Consigne 1:
Traduisez en anglais la phrase suivante de l'extrait sur Keith Sanborn : « Dans cet article, nous nous intéresserons avant tout aux dernières productions de Keith Sanborn. »

Extrait du document:
Revue&corrigée n° 70 décembre 2006

Keith Sanborn est un cinéaste qui interroge les représentations que produisent le cinéma, la télévision. Il interroge les films afin de créer des espaces de réflexion autour de ces représentations. Il ausculte la société américaine à travers ses médias de film en film. C’est à la fin des années 70 qu’il commence à travailler dans le champ du cinéma expérimental en suivant d’une part les cours de Hollis Frampton à Buffalo [1], mais en se plongeant dans une tradition cinématographique, fortement renouvelée par les situationnistes, qui consistent, à travailler à partir de séquences trouvées afin de les remettre en circulation selon d’autres modalités. Ce travail oscille entre pillage et détournement et s’inspire d’un ensemble de pratiques que l’on trouve aussi bien chez Bruce Conner que chez les Lettristes, tout autant que dans les films plus politiques des situationnistes. Chacun des films de Keith Sanborn offre simultanément au moins deux discours parallèles, l’un qui affirme par le choix des séquences un amour du cinéma alors que l’autre déconstruit les mécanismes à partir desquels fonctionnent les films.

Si la sensibilité du travail de Keith Sanborn relève du cinéma expérimental, il le contourne en recourrant depuis plusieurs années au numérique. Il a œuvré pendant de nombreuses années avec le support argentique, mais, depuis plusieurs années il recourt aux outils qui lui confèrent une plus grande autonomie et qui de plus n’est pas trop onéreuse. La vidéo, le dvd ont facilité l’accessibilité à un nombre d’œuvres qui avaient souvent disparues du répertoire. Ces outils contribuent à la découverte d’images méconnues ainsi qu’à la redécouverte et à l’appropriation (devrait-on dire la réappropriation ?)d’images qui nous ont été familières à un moment ou à autre. Dans cet article, nous nous intéresserons avant tout aux dernières productions de Keith Sanborn.

Le film, The Artwork in the Age of its Mechanical Reproductibility by Walter Benjamin as told to Keith Sanborn (1999) est emblématique du travail contemporain du cinéaste. En effet, dans ce film, Keith Sanborn s’approprie ces avertissements qui ouvrent toutes les cassettes vidéos ou dvd et dans lesquels la loi s’inscrit en tant qu’impératif catégorique sous l’égide du FBI. Tout le film est composé d’une multitude de panneaux d’avertissement en regard de la notion de droits d’auteur tels que la compréhension de la loi américaine l’impose. Ces panneaux se succèdent au son d’une mélodie ressassée et qui fut une musique populaire des années 50, un réarrangement d’une musique dont l’original est Mac the Knife (Die Moritat von Macheath) from Dreigroschen Oper de Brecht [2]. Le film pose la question du droit d’auteur par le biais du copyright et de la protection de ces droits au moyen des administrateurs qui patentent où représentent les auteurs.

Enregistrements fournis:
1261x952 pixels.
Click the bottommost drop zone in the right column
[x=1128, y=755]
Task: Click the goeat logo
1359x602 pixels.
---
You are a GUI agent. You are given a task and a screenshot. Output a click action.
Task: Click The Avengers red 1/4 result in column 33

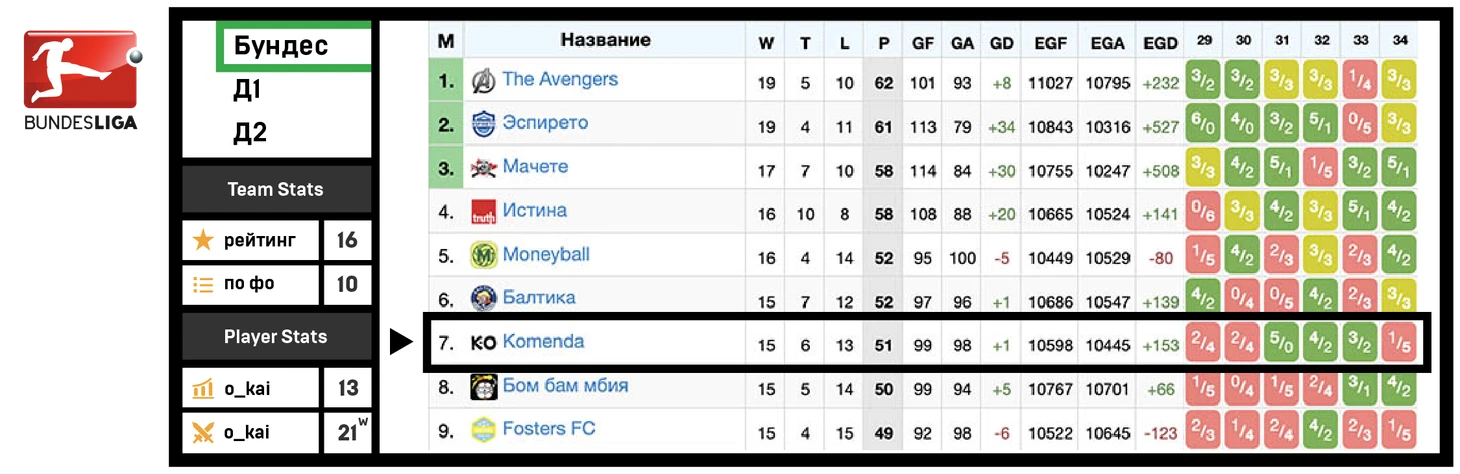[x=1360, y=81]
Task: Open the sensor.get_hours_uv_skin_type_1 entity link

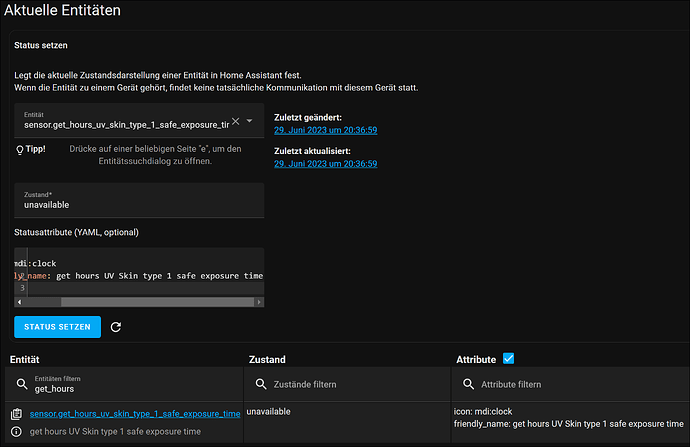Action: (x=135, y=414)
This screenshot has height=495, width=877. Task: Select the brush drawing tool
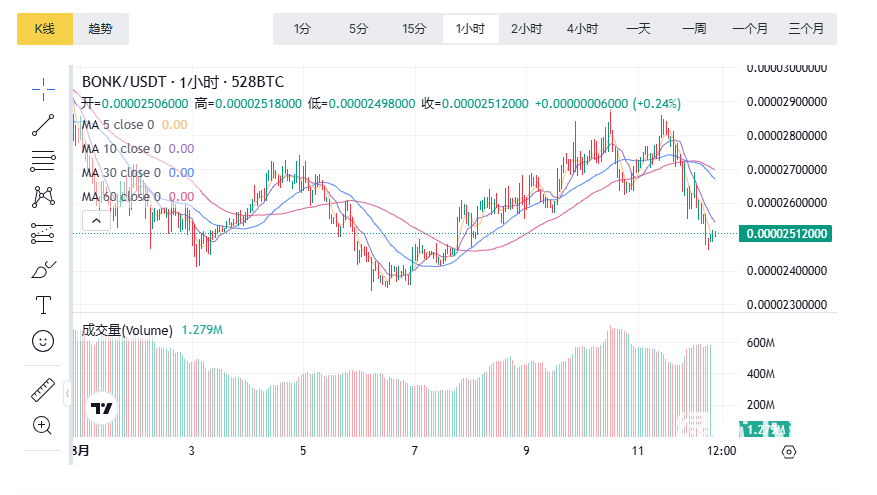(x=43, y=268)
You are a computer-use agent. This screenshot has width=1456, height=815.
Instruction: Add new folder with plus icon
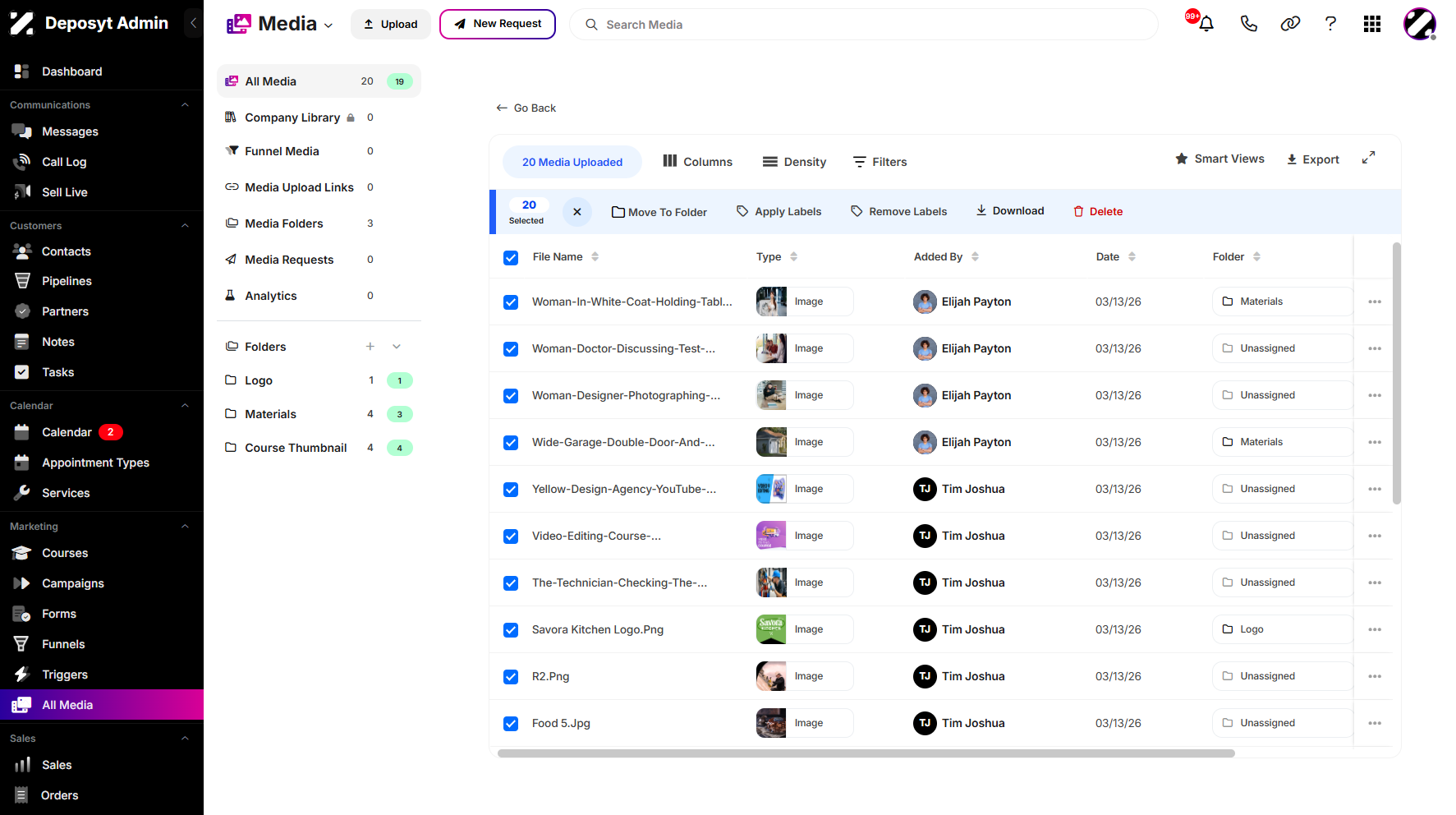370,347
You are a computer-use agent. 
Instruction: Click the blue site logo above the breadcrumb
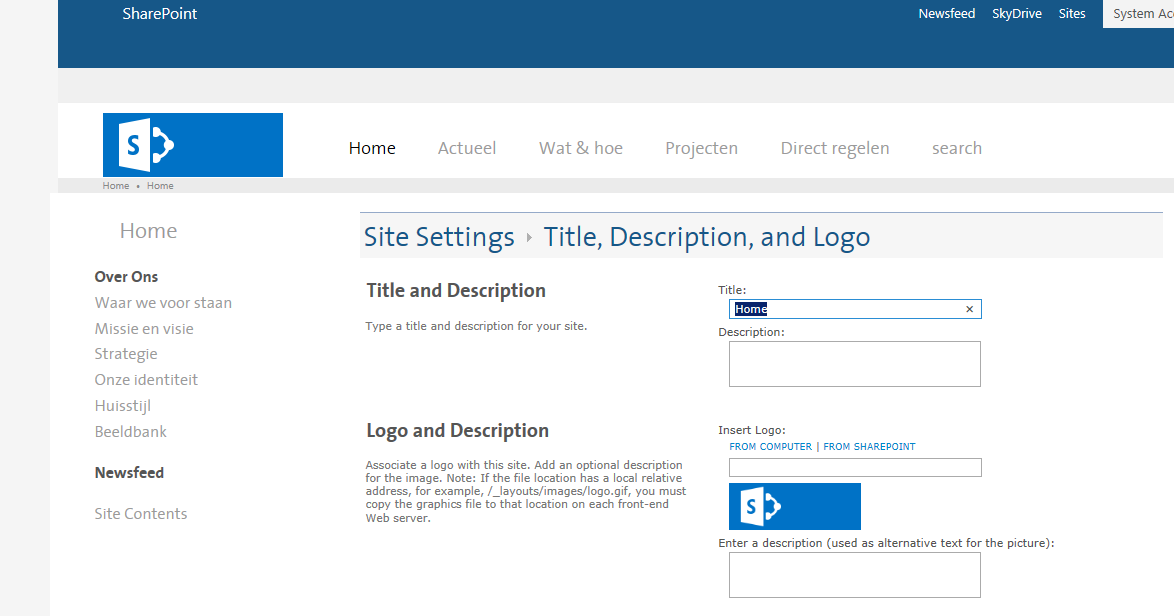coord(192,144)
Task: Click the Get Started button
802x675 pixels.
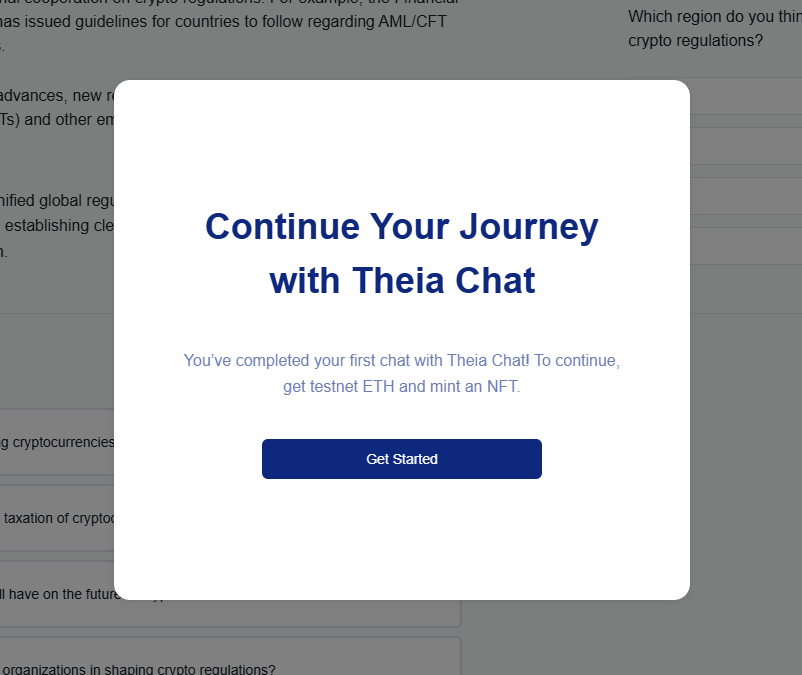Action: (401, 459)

Consigne 2:
Remettez à l'échelle les enregistrements de la ligne contenant « 1261x952 pixels. » jusqu'à la ligne contenant « 1359x602 pixels. » incluse. Redonnez toutes ces lignes et elles seules, en multipliant par 0,25 chaque coordonnée des réponses et en arrondissant à l'entier le plus proche, les demis vers le haut.

Réponse finale 1:
In this article, we will focus primarily on Keith Sanborn's latest productions.

Réponse finale 2:
1261x952 pixels.
Click the bottommost drop zone in the right column
[x=282, y=189]
Task: Click the goeat logo
1359x602 pixels.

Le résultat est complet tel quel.